El horror es tanto que el canciller francés Laurent Fabius quiere entrar en combate para desalojar del poder a Assad y a su gobierno de criminales. Es la misma reacción de Sarkozy cuando se produjo el conflicto en Libia. Fueron los franceses, aliados de los ingleses, quienes alentaron la operación de la OTAN que terminó con el régimen (y con la vida) de Kadafi.

Francia es un país curioso. Hace un siglo dejó de ser potencia, pero conserva sus reflejos imperiales y actúa decididamente en lo que fue su zona de influencia. Los paracaidistas franceses han puesto orden (o algo parecido) en Gabón, Chad, Zaire, Costa de Marfil, República Centroafricana y en Mali. Es el gendarme africano.

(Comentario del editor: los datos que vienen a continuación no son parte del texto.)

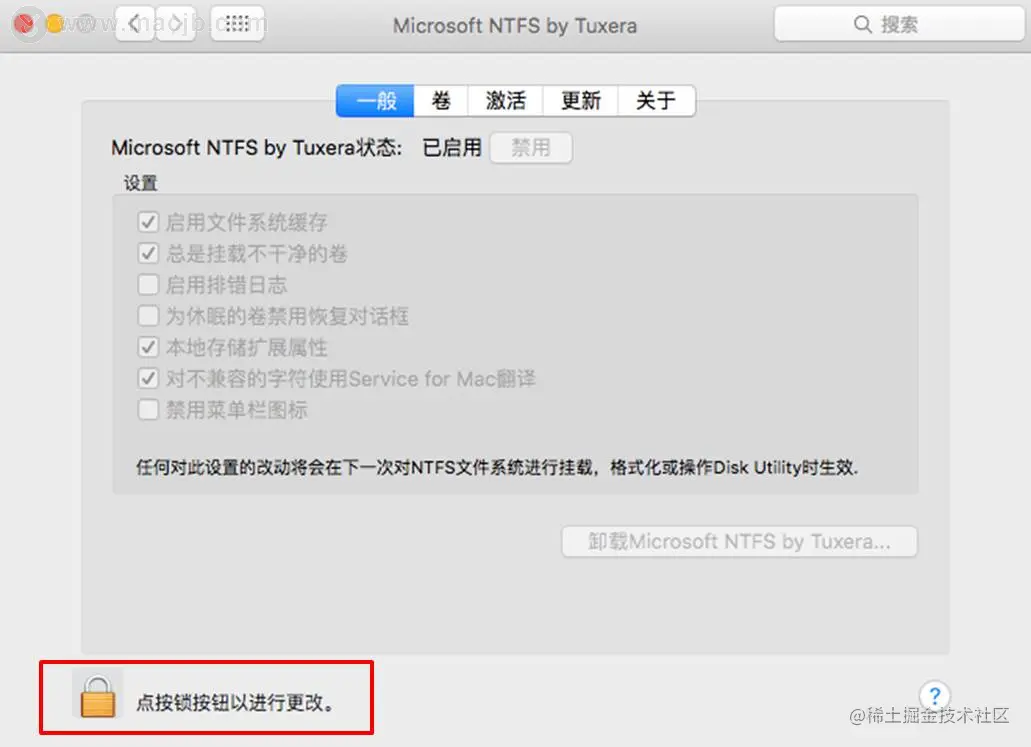Toggle 总是挂载不干净的卷 checkbox

pyautogui.click(x=148, y=253)
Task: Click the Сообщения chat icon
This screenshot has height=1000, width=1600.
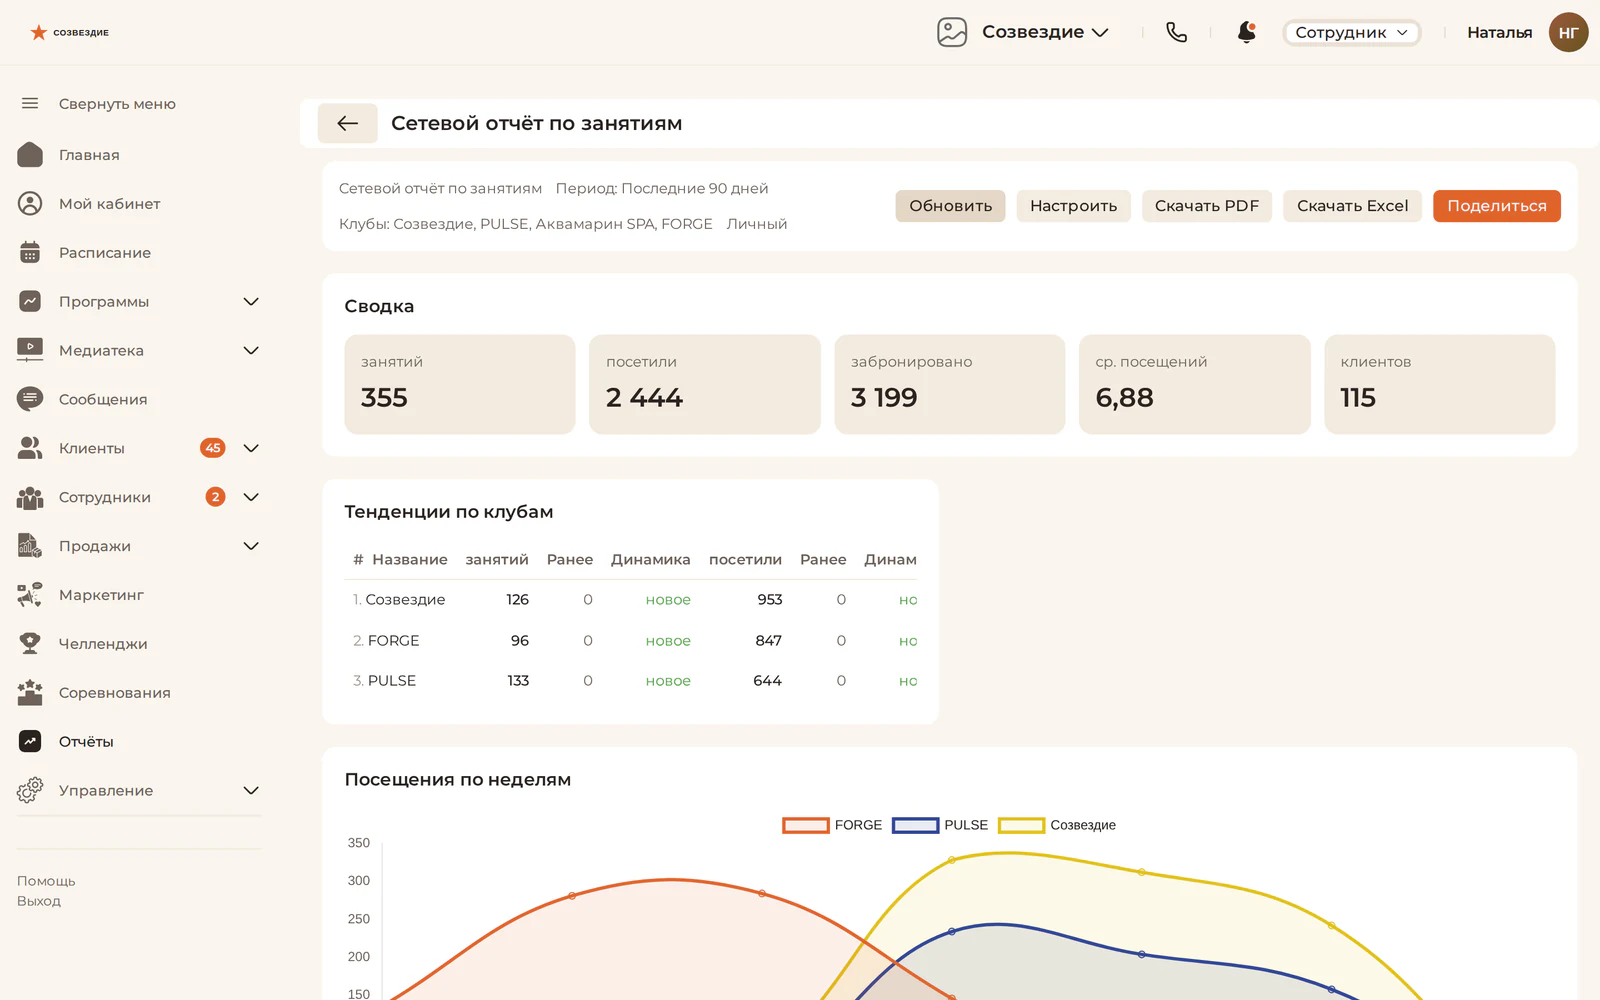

París no manda los paracaidistas a Siria porque no es África. Es un hueso demasiado duro de roer. Sin embargo, es difícil que el presidente François Hollande se cruce de brazos. Siria y el Líbano, al fin y al cabo, fueron inventos franceses construidos con los escombros del Imperio Otomano tras el fin de la Primera Guerra.

¿Qué puede hacerse frente a los truhanes del gobierno sirio? Ya se sabe que Assad y sus secuaces son terribles, pero una parte de la oposición no le va a la zaga. No hay garantía de que quienes hereden el poder en Siria no basculen hacia alguna forma de fundamentalismo, incluido el manicomio de Al Qaeda.

Como no hay ninguna opción buena, habrá que elegir la que parece menos mala: salir del régimen de Bashar al-Assad y arriesgarse a explorar la posibilidad de contribuir a instalar en Siria un gobierno del que se esperarían al menos los cinco objetivos primarios que me enumeró un experto en la región que prefiere el anonimato para que no lo expulsen de su cargo en la ONU:

  1. Que no asesine y torture a sus ciudadanos, renunciando a las incomprensibles matanzas entre chiíes y suníes.
  2. Que rompa su alianza con Irán.
  3. Que abandone sus lazos con Hezbolláh, una organización justamente calificada como terrorista.
  4. Que respete la soberanía del Líbano.
  5. Que haga las paces con Israel y admita el derecho a existir que tiene ese país.

¿Cómo ganar esa guerra? Esto es lo que me dijo el diplomático: “Ayudando abundantemente a la oposición siria con armas y pertrechos canalizados por medio de los franceses y pagados por los saudíes. Nadie es tan ingenuo de esperar que se establezca en el país una democracia respetuosa de los derechos civiles. A estas alturas, el mundo se conformaría con que se detuviera la carnicería”. Tal vez tenga razón.